• **Problem**:
Looking at the records below, please work out how many lines contain the word "code" and give the number alone.

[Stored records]
=-=-=

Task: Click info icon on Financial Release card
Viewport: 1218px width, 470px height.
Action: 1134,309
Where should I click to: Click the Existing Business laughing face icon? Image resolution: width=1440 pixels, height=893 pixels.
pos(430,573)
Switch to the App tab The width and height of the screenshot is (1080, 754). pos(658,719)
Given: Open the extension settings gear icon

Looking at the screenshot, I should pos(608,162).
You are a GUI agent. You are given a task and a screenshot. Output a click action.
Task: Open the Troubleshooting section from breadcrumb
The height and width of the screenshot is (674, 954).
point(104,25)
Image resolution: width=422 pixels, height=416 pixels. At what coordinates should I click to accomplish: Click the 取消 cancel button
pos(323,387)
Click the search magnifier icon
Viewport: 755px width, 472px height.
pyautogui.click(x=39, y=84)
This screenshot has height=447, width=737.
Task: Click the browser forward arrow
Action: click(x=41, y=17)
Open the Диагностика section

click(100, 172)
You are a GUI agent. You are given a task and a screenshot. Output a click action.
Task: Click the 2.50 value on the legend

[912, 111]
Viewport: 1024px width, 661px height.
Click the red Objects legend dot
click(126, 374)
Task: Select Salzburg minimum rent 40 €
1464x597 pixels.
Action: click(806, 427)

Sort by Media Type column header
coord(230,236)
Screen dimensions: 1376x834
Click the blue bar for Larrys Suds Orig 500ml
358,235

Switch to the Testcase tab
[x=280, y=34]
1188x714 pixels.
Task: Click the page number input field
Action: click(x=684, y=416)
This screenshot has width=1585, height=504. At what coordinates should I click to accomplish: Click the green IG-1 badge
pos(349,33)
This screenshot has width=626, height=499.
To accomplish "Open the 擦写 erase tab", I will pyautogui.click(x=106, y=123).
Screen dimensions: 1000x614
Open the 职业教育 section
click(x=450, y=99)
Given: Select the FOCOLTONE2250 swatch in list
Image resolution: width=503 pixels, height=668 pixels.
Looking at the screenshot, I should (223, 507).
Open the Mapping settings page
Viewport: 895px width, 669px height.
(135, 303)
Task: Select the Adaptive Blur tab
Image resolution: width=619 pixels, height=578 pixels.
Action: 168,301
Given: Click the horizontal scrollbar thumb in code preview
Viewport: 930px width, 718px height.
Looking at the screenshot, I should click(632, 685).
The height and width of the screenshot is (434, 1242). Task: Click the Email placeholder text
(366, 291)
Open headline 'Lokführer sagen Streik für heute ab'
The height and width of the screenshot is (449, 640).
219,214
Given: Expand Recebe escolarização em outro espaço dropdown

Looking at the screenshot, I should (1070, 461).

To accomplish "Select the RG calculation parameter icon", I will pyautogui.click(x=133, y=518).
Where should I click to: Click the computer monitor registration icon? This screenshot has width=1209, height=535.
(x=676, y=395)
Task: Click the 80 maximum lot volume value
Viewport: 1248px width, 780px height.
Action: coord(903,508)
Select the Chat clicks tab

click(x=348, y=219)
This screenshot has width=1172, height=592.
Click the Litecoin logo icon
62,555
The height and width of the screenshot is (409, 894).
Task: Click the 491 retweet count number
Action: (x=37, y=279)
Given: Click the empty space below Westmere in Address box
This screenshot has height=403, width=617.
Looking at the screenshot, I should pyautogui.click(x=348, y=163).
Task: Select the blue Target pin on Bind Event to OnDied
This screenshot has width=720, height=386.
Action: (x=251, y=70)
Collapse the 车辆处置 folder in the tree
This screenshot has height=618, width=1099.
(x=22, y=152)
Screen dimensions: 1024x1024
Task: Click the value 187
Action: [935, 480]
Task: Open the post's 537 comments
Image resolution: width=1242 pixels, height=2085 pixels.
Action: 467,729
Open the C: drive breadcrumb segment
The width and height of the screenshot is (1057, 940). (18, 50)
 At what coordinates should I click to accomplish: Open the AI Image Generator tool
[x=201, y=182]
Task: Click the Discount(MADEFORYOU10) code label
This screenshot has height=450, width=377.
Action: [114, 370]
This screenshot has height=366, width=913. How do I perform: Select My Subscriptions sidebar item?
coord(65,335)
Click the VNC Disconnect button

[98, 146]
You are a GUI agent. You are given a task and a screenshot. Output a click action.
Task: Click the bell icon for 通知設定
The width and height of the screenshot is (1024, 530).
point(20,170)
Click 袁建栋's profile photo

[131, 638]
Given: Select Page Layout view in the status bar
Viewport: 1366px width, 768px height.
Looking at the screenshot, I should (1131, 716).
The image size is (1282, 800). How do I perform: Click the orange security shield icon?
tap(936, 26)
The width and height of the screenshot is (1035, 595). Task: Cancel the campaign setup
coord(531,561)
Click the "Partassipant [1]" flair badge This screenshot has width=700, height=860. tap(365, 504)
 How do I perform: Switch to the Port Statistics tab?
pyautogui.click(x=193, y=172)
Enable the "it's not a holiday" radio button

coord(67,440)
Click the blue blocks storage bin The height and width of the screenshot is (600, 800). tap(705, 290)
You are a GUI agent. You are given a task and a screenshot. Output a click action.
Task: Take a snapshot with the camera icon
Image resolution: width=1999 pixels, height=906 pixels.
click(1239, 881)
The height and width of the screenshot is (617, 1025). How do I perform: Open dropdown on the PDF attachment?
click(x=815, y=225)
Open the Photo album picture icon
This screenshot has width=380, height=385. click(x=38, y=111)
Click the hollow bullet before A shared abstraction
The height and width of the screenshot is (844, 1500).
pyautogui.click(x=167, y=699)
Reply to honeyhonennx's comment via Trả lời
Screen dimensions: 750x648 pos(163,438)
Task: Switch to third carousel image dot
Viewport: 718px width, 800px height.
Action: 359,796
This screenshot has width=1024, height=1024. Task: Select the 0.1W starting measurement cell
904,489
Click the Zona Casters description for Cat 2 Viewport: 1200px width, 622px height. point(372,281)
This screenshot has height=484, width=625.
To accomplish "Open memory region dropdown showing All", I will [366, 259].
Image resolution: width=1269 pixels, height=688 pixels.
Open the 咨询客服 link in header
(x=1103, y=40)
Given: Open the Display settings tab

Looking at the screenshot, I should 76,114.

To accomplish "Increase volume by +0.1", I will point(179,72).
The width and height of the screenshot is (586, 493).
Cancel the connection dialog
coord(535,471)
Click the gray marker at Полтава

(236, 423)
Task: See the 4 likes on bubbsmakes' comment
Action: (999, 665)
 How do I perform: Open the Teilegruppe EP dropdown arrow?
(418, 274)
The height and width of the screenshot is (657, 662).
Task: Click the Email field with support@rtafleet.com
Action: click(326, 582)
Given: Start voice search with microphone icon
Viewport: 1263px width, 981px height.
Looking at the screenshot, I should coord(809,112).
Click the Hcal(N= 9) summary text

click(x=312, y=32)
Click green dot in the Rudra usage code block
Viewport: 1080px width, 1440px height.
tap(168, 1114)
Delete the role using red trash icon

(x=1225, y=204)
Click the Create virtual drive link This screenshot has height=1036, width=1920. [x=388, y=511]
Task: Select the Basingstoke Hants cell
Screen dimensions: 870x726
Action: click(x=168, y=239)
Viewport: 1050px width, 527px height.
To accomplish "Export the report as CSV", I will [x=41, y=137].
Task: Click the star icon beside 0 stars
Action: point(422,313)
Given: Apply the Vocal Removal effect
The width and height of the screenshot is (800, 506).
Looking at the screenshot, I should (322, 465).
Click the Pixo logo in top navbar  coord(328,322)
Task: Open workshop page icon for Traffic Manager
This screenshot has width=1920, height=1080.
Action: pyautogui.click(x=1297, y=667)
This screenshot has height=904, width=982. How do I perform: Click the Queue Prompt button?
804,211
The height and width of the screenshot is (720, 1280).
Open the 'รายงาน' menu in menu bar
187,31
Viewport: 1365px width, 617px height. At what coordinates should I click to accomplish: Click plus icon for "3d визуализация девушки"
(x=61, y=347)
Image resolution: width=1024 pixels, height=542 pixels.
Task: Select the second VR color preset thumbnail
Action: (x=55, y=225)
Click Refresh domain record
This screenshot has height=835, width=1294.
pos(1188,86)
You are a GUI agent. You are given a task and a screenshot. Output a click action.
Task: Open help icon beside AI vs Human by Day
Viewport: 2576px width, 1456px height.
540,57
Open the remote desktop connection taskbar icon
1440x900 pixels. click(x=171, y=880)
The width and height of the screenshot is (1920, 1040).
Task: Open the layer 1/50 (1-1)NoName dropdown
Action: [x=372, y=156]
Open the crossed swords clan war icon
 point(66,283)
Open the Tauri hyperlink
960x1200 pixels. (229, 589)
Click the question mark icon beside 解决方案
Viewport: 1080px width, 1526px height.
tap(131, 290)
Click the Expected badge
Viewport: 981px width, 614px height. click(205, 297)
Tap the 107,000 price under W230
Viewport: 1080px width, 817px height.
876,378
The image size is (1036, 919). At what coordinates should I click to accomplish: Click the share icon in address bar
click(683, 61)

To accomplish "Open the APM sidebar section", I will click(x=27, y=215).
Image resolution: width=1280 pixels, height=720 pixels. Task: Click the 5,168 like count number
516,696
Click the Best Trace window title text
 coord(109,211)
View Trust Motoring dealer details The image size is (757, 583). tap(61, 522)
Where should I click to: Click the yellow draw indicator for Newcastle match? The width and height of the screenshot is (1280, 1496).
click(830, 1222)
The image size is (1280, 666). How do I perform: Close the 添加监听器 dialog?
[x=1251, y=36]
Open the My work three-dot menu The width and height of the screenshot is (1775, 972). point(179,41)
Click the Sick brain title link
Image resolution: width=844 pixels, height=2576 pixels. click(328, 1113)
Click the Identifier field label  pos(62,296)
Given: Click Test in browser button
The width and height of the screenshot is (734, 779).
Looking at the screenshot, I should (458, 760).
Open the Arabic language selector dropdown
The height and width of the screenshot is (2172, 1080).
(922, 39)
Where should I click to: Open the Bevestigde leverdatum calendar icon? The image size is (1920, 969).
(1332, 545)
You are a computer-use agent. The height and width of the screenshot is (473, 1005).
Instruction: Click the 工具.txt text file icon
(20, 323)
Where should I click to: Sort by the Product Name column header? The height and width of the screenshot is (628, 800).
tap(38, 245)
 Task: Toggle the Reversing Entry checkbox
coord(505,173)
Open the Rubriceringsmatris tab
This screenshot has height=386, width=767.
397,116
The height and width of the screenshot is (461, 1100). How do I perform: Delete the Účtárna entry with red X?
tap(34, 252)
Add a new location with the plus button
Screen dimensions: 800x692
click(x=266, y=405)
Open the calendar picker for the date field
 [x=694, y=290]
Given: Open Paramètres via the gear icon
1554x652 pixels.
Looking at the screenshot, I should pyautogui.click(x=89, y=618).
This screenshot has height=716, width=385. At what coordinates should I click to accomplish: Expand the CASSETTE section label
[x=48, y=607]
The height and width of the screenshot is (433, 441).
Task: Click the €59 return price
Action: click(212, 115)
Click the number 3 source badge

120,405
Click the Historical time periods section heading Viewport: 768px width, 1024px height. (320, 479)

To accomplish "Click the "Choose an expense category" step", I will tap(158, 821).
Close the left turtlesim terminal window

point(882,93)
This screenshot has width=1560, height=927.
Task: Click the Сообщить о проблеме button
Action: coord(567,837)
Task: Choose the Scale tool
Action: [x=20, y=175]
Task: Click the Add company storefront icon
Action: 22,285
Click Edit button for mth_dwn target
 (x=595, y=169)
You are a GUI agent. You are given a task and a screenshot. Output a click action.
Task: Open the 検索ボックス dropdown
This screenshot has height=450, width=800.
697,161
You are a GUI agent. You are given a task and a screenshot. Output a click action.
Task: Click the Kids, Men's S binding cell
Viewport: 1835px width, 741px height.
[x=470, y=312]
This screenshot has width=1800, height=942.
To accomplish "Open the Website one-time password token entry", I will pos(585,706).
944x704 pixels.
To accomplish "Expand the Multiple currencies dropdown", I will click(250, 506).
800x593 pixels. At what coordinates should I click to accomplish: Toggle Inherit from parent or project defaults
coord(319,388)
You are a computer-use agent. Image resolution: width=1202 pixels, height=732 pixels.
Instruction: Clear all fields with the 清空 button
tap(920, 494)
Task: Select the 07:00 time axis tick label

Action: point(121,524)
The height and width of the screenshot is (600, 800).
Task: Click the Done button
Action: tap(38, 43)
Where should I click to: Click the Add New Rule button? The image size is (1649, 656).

=-=-=

• **Solution**:
3